Are OpenAI Operator and Google Project Mariner on this leaderboard? [+]
Yes. OpenAI Operator scores 87% (ranked 6th) and Google Project Mariner scores 83.5% (ranked 8th). Both are consumer products integrated into their ecosystems - Operator via ChatGPT, Mariner via Chrome. They score lower than specialized agents like Surfer 2 (97.1%) because they prioritize broad capability over benchmark optimization.
How do I build my own AI browser agent? [+]

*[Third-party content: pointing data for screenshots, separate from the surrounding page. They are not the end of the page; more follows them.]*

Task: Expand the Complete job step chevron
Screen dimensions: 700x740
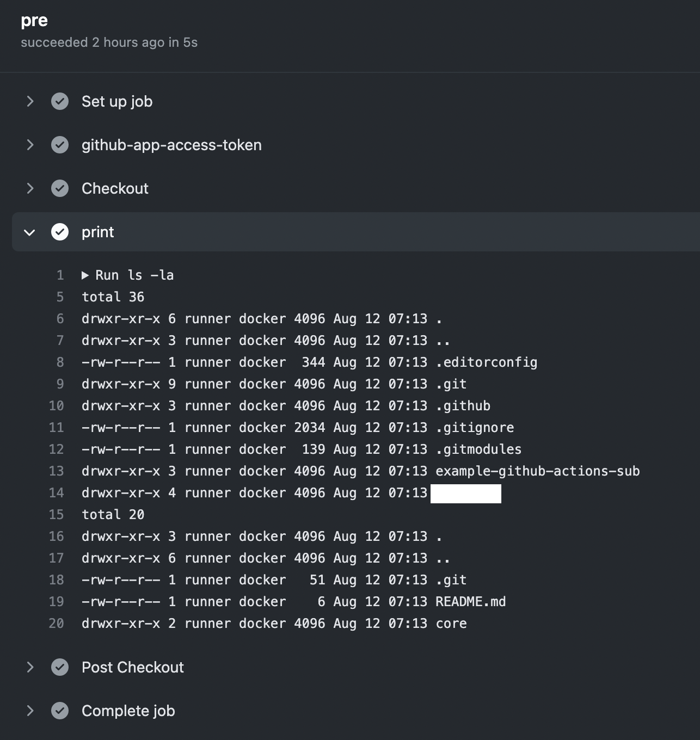Action: pos(30,711)
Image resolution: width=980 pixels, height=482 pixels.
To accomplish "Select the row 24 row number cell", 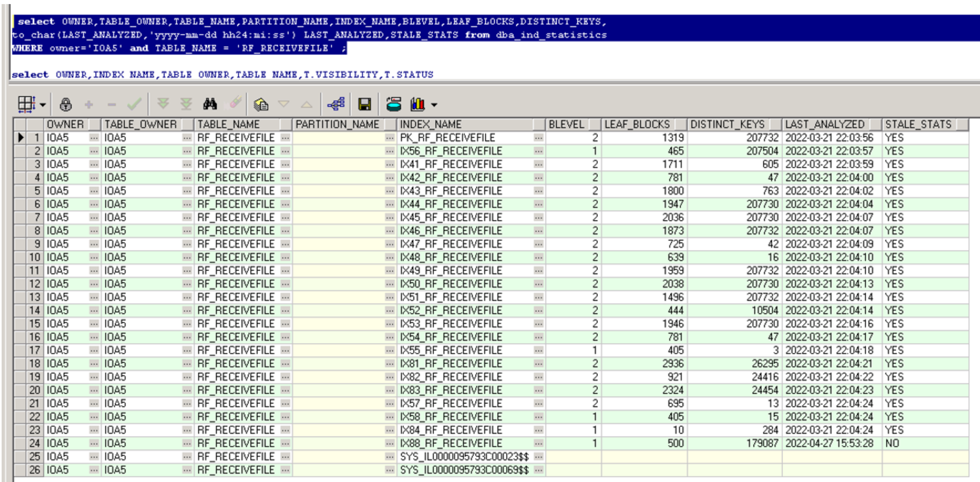I will click(x=34, y=443).
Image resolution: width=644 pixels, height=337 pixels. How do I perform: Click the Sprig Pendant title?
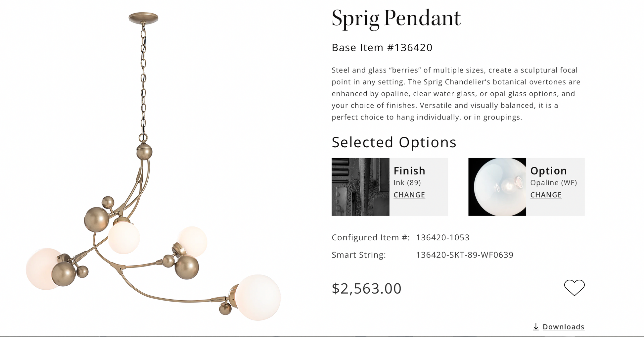[x=396, y=18]
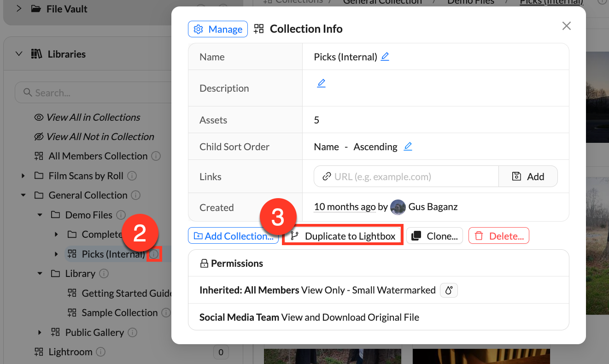Screen dimensions: 609x364
Task: Expand the Film Scans by Roll folder
Action: pos(23,176)
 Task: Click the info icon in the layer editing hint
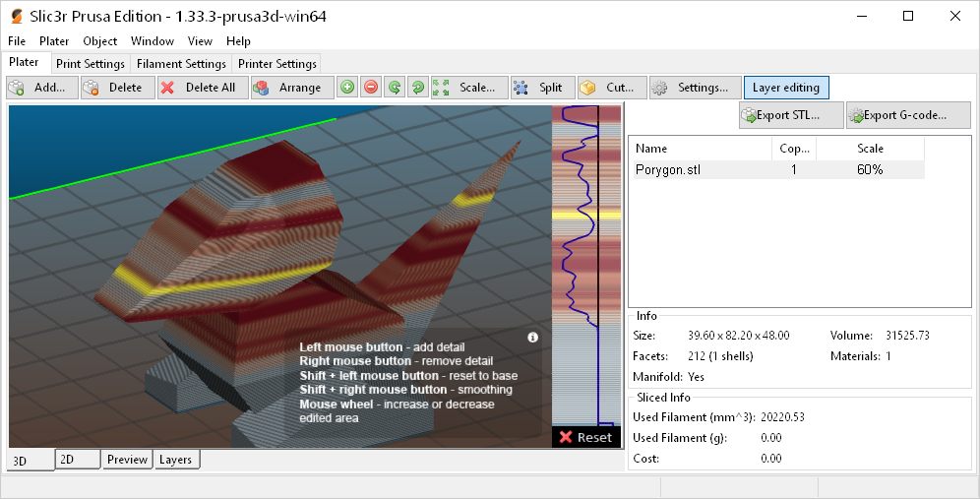533,338
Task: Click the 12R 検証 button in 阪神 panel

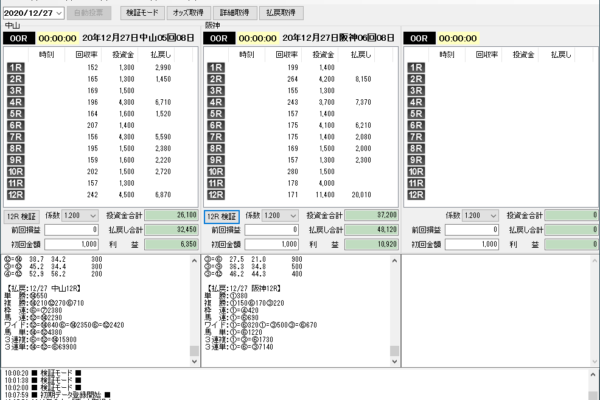Action: [x=221, y=215]
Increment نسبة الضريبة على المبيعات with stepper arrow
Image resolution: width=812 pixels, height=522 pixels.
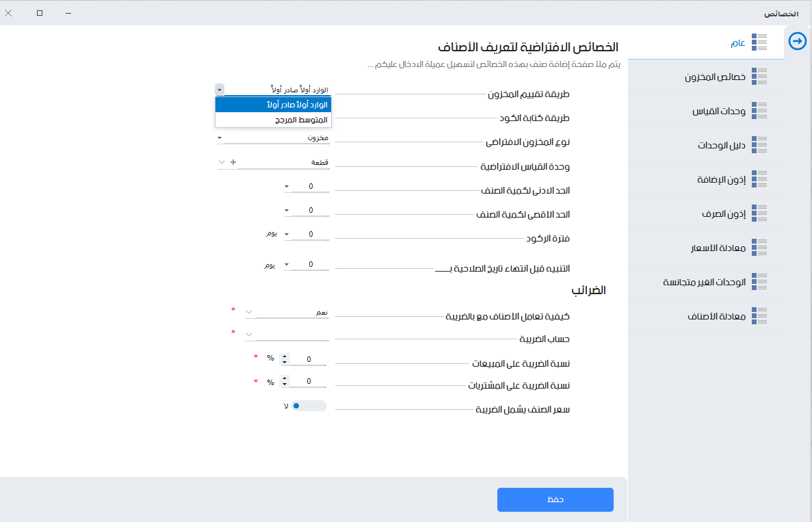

Three layers are needed. Browser infrastructure: Steel provides managed sessions, proxies, anti-bot handling, and replay. AI layer: a vision-capable model like GPT-4o, Claude, or Gemini with prompting for action selection. Orchestration: frameworks like Browser Use or Skyvern handle clicking, typing, and state tracking. See the production agents guide. Once your agent has a verifiable WebVoyager score, open a pull request on GitHub.
Is a higher WebVoyager score always better for production use? [+]
Not necessarily. WebVoyager measures task completion on a fixed website set under controlled conditions. Production depends on factors not captured by the benchmark - latency, cost per task, CAPTCHA handling, anti-bot resilience, and generalization to new websites. An agent optimized for benchmark scores may overfit. Use the leaderboard as a directional signal and test on your actual target websites.
Why is WebVoyager used instead of other benchmarks? [+]
WebVoyager is the most widely adopted public benchmark for browser agents, enabling cross-agent comparison. Other benchmarks exist - Mind2Web (2000+ tasks), OSWorld (desktop interaction), WorkArena (enterprise apps) - but have seen less adoption. WebVoyager's real-world task design, consistent GPT-4V evaluation, and widespread usage make it the current standard.
What is Browser Use's WebVoyager benchmark score? [+]
Browser Use scores 89.1% on WebVoyager, ranking 5th overall. It's an open-source framework supporting GPT-4, Claude, and other LLMs via API. Many teams pair Browser Use with Steel for production infrastructure and anti-bot handling.
What is OpenAI Operator's WebVoyager benchmark score? [+]
OpenAI Operator scores 87% on WebVoyager, ranking 6th overall. Built into ChatGPT Pro, it uses GPT-4o for vision and reasoning. Operator requires no setup and handles web tasks like booking reservations and filling forms.
What is Skyvern's WebVoyager benchmark score? [+]
Skyvern 2.0 scores 85.85% on WebVoyager, ranking 7th overall. It's an open-source agent emphasizing visual understanding for complex layouts. Skyvern works with any LLM backend and integrates with Steel for production infrastructure.
What is Google Project Mariner's WebVoyager benchmark score? [+]
Google Project Mariner scores 83.5% on WebVoyager, ranking 8th overall. Built on Gemini and integrated with Chrome, it handles web navigation and form filling. Currently in limited availability.
What is Surfer 2's WebVoyager benchmark score? [+]
Surfer 2 by H Company holds the current SOTA at 97.1% on WebVoyager for pass@1 (as of February 2026), while the same benchmark also reports 100% at pass@10. The gap to the next agent at 93.9% makes it the clear leader for accuracy-focused use cases.
How often is the leaderboard updated? [+]
The leaderboard updates as new benchmark results are published. New results appear weekly. If you know of a missing agent or score, pull requests and issues are welcome on GitHub.
How do I add my agent to the leaderboard? [+]
Open a pull request on GitHub with your entry. You need a publicly verifiable WebVoyager score, a link to the source (paper or blog post), and a homepage or GitHub repo for your agent.